A recent trip to Kolkata revealed lingering colonial charm at The Glenburn hotel and the Bengal Club, where tradition and elegance persist.

First impressions, I admit, can be misleading, but they can also be indelible. That’s certainly true of my trip to “Calcutta” last weekend. I don’t know the city well and haven’t visited for at least five years, but I came away irresistibly convinced that some of the nicest aspects of the Raj still linger in the West Bengal capital. And the Calcuttans I met wouldn’t have it any other way. That’s why I am deliberately using the city’s colonial name.

View from the lawn of the Bengal Club (BengalClub1827/Wikimedia Commons)
View from the lawn of the Bengal Club (BengalClub1827/Wikimedia Commons)

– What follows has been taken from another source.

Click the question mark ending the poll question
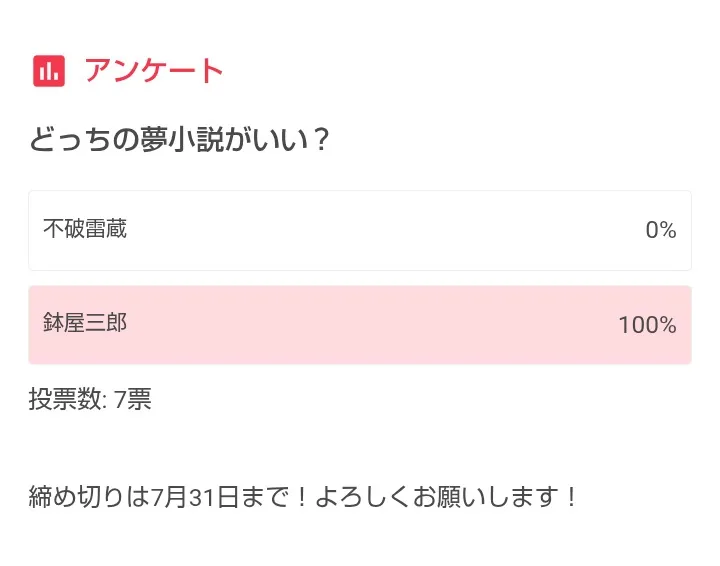Viewport: 720px width, 566px height. point(321,140)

In the heart of the city, just off Park Street, as it used to be called, in a nondescript building you wouldn’t otherwise notice, nestles a delightful, Raj-inspired boutique hotel called The Glenburn. Once you get past the unsightly surroundings and the shabby entrance, you enter a world from a forgotten past on the seventh and eighth floors. Its nine rooms have grand four-poster beds, parquet floors and chandeliers, carved wooden sofas and varnished console tables, chintz cushions and brass-framed antique floral prints. The enormous bathrooms contain old-fashioned enamel tubs you can sink into and stretch to your full length.

There’s a morning room where I breakfasted, reading a three-day old copy of The London Times. It felt more relevant than a contemporary edition of an Indian newspaper! The Times’ Court Circular carried details of the King’s programme — he was in Balmoral, perhaps shooting grouse — and when I looked up, I found the Victoria Memorial staring back at me. Curzon couldn’t have asked for a finer view as he sipped his morning coffee!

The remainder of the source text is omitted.